(WHAT YOU SHOULD DO): Which lines run from the one containing "Viewport: 475px width, 1020px height." to the end of the listing? Copy them out exactly, leaving out the rest.
Top of SOURCE DATA
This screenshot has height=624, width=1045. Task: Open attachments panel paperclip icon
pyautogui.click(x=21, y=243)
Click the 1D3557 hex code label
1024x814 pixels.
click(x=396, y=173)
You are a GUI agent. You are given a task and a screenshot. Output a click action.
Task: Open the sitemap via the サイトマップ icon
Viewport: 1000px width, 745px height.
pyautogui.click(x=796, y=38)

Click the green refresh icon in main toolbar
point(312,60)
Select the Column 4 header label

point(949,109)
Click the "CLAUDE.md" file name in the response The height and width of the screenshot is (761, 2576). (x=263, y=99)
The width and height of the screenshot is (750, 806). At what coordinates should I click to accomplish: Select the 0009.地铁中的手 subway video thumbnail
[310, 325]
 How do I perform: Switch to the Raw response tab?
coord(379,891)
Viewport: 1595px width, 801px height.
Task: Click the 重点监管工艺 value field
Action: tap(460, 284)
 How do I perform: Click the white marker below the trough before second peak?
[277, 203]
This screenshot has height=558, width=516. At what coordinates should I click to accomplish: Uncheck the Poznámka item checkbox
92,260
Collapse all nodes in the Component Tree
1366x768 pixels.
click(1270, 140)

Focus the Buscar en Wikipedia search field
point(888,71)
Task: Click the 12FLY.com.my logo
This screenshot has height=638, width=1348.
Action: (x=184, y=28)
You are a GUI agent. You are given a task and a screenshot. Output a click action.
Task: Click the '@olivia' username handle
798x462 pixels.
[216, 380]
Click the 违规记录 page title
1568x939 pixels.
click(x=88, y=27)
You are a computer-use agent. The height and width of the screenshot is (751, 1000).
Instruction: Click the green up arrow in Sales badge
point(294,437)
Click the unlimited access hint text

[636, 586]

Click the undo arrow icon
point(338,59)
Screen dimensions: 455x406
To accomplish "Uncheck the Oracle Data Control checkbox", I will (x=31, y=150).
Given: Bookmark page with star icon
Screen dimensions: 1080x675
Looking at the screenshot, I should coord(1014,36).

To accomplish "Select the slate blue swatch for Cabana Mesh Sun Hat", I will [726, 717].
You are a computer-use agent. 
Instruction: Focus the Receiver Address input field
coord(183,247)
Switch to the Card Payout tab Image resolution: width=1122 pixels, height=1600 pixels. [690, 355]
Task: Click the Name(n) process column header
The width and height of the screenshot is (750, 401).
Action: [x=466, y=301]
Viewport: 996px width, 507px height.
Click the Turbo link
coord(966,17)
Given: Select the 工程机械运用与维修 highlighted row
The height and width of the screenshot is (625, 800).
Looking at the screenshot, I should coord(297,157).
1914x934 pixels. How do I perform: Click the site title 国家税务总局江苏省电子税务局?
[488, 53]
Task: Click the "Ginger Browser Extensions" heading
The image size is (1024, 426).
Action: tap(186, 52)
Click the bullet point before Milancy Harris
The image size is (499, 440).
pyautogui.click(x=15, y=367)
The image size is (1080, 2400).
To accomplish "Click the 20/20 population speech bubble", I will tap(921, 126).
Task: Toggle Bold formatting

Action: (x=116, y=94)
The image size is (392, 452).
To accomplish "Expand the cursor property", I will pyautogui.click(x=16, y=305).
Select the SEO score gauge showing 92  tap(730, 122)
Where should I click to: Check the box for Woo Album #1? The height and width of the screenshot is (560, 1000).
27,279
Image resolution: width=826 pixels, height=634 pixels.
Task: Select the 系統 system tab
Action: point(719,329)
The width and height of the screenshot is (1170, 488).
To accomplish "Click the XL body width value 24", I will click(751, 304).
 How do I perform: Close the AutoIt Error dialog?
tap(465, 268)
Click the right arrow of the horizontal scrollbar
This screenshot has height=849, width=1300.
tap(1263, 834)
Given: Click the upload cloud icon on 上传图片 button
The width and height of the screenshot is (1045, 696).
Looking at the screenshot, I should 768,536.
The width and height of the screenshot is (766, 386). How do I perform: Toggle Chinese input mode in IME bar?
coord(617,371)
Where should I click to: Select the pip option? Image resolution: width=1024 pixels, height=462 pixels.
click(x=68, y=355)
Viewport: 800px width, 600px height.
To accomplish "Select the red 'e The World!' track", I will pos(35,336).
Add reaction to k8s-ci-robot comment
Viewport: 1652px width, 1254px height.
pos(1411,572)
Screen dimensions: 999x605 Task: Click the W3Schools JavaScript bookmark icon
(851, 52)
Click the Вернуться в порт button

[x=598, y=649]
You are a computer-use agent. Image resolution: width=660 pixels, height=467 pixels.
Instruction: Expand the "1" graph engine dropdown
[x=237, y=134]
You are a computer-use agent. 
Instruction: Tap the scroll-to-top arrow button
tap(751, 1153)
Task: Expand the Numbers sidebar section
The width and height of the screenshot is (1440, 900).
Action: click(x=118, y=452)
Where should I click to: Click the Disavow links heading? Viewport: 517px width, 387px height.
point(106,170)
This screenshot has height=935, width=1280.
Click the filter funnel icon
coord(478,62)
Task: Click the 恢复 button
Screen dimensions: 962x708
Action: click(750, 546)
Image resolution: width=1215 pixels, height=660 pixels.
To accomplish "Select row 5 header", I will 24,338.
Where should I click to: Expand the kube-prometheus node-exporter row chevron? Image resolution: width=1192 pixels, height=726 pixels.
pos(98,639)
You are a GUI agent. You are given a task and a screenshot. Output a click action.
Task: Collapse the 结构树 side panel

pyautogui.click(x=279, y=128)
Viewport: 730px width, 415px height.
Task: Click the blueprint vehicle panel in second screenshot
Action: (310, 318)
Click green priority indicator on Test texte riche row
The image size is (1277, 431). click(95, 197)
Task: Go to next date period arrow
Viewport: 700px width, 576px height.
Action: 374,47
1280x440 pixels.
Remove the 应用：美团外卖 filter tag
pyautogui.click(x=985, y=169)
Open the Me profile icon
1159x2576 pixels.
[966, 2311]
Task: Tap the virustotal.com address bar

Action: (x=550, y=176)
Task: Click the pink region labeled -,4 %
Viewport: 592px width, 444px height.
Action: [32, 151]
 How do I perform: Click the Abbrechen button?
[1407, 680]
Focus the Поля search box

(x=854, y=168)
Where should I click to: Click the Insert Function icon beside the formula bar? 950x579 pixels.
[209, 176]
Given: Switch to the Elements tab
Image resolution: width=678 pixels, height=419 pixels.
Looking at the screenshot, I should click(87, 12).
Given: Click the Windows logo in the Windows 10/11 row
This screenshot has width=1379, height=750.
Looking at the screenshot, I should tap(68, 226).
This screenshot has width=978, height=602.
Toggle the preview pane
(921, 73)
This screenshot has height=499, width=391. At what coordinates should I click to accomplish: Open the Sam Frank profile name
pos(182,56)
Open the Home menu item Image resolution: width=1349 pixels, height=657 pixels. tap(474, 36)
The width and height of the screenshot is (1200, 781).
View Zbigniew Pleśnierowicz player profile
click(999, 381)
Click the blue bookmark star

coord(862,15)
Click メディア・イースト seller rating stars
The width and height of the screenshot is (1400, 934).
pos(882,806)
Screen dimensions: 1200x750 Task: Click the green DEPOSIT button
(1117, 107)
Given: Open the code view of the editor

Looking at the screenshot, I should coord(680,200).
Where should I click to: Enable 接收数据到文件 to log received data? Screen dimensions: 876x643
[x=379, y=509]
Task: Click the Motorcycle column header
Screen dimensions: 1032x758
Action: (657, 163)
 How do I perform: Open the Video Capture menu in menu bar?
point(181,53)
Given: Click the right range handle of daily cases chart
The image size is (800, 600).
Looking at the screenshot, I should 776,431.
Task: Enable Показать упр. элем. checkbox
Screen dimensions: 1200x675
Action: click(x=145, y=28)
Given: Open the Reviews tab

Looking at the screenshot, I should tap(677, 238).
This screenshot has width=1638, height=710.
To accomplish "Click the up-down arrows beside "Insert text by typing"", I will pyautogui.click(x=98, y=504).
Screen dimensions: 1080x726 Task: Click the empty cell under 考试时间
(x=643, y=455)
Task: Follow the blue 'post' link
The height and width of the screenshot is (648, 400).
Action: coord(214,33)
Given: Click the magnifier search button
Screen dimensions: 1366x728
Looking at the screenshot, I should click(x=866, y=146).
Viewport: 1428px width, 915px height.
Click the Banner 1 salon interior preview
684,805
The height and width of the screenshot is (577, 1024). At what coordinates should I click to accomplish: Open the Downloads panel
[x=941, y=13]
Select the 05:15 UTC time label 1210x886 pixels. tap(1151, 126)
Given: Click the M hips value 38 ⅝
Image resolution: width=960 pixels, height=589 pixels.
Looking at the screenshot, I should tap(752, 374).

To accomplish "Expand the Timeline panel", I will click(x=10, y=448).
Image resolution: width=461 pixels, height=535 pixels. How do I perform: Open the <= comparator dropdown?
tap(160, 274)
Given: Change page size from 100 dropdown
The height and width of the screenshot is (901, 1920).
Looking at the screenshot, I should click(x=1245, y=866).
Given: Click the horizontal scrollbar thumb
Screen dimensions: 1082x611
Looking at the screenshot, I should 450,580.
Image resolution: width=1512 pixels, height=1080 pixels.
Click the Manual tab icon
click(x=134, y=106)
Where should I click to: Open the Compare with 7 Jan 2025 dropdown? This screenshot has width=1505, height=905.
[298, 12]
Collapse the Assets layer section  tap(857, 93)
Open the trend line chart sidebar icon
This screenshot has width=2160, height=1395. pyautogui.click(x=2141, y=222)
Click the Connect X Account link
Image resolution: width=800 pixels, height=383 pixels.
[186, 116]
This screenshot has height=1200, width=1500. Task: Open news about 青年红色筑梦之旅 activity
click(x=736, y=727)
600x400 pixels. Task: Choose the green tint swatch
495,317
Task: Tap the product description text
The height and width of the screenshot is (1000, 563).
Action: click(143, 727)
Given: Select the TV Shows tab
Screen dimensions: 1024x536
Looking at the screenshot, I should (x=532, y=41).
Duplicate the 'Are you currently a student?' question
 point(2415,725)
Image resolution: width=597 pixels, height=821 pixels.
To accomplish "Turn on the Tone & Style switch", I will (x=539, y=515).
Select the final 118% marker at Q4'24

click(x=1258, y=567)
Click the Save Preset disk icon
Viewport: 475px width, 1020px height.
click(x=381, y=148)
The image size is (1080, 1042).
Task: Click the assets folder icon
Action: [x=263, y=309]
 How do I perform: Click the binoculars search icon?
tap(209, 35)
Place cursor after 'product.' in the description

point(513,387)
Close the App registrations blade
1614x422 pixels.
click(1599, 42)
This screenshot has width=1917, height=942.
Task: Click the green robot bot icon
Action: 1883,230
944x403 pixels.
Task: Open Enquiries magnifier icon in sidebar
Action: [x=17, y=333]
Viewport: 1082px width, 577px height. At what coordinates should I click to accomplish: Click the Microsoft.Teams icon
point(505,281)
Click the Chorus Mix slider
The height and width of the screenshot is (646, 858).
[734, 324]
Bottom of SOURCE DATA
(ANSWER BELOW):
Viewport: 475px width, 1020px height.
click(x=381, y=148)
The image size is (1080, 1042).
Task: Click the assets folder icon
Action: [x=263, y=309]
 How do I perform: Click the binoculars search icon?
tap(209, 35)
Place cursor after 'product.' in the description

point(513,387)
Close the App registrations blade
1614x422 pixels.
click(1599, 42)
This screenshot has width=1917, height=942.
Task: Click the green robot bot icon
Action: 1883,230
944x403 pixels.
Task: Open Enquiries magnifier icon in sidebar
Action: [x=17, y=333]
Viewport: 1082px width, 577px height. At what coordinates should I click to accomplish: Click the Microsoft.Teams icon
point(505,281)
Click the Chorus Mix slider
The height and width of the screenshot is (646, 858).
[734, 324]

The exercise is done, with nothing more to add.